В отличие от Тимура у меня действительно забрали все, кроме жены и детей. Мне "пришили" фарцовку, скупку краденого, а женщина-следователь с очаровательной улыбкой сказала: "Не обижайтесь, Игорь Миронович, но мы вам дадим не три года, а пять, потому что только в этом случае можно конфисковать ваше имущество и те картины, которые очень понравились директору нашего музея".
Вообще-то у меня о лагере и ссылке замечательные воспоминания. Я все написал в книге "Прогулки вокруг барака". Я подружился со многими людьми, и меня уважительно звали Мироныч. По вечерам меня пускали в санчасть, и там на клочках бумаги я писал свои воспоминания. Я два месяца ехал до зоны через 6 этапов и очень хотел записать все разговоры, боялся забыть. Но написать легко, спрятать трудно. Тогда я завел карточки на двух "зэков", которых в лагере заведомо не было (своих московских следователей), "наградил" их черт знает какими болезнями и вкладывал в эти карточки свои листки. После того как все так славно получилось, я ходил по лагерю улыбчивый, даже слишком, за что получил такое замечание: "Губерман, ну что ты все время лыбишься? Ты отсиди свой срок серьезно, тогда вернешься - в партию возьмут". Я и это записал. Вынес книжку вольный человек, хирург. Дальше начались злоключения. Отправили меня в ссылку в село Бородино, восточнее Красноярска. Там очень давно жили ссыльные участники Отечественной войны 1812 года. В ссылке я, инженер-электрик, но враг народа, работал в РСУ, был в подчинении у выпускников ПТУ. Приехали жена с детьми, и вот семилетний сын как-то на киносеансе в клубе услыхал слово ЦРУ и, перепутав, громко сказал, что я там работаю. С тех пор меня и вовсе зауважали в селе. Несмотря на семитское происхождение. Ведь ни в зоне, ни в ссылке я не видел антисемитизма.

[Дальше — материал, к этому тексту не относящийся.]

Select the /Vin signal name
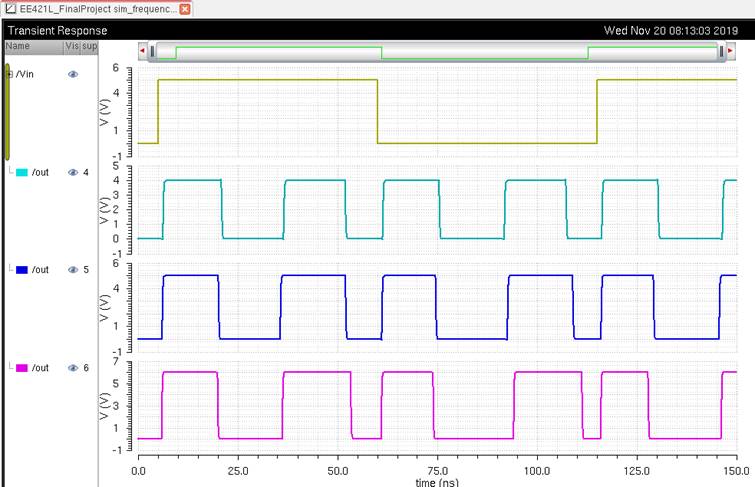The width and height of the screenshot is (755, 487). point(25,74)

- Ваши "гарики", как и ваши выступления, трудно представить без употребления ненормативной лексики. Вас не упрекают в цинизме и невоспитанности?

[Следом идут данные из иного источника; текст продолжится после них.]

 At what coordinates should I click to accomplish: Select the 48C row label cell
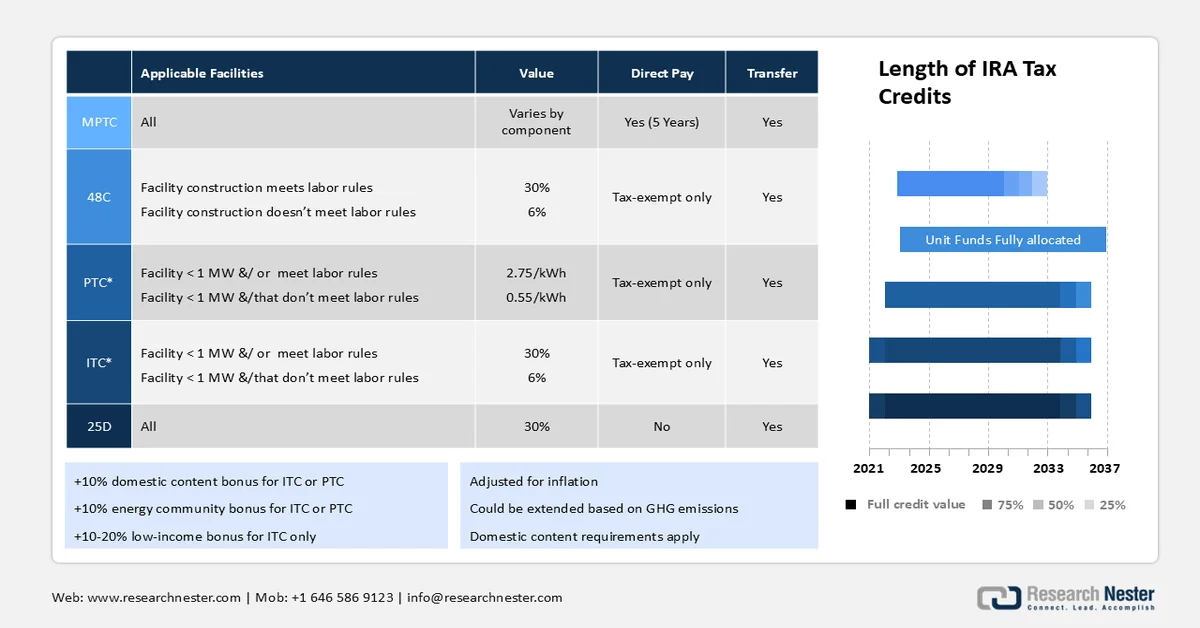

- Ненормативную лексику я по-прежнему очень люблю. И у меня ее много. Мне эти слова кажутся естественной частью великого, могучего, правдивого и свободного русского языка. Хотя, по-моему, российской литературе и письменности всегда было свойственно ханжество. Скажем, Баркова в России издали спустя два с половиной столетия, то есть издали уже "мертвого" поэта - XVIII век сейчас читать трудно. А ведь именно о нем Пушкин говорил Вяземскому: вы хотите поступать в университет и не читали Баркова? Барков - огромное явление русской литературы...
Я сейчас читаю много "толстых" российских литературных журналов и убеждаюсь, что ненормативная лексика все же возвращается в русский язык. И если она получит права гражданства, то ею перестанут пользоваться в подъездах подростки, чтобы всем показать свою зрелость и раскрепощенность.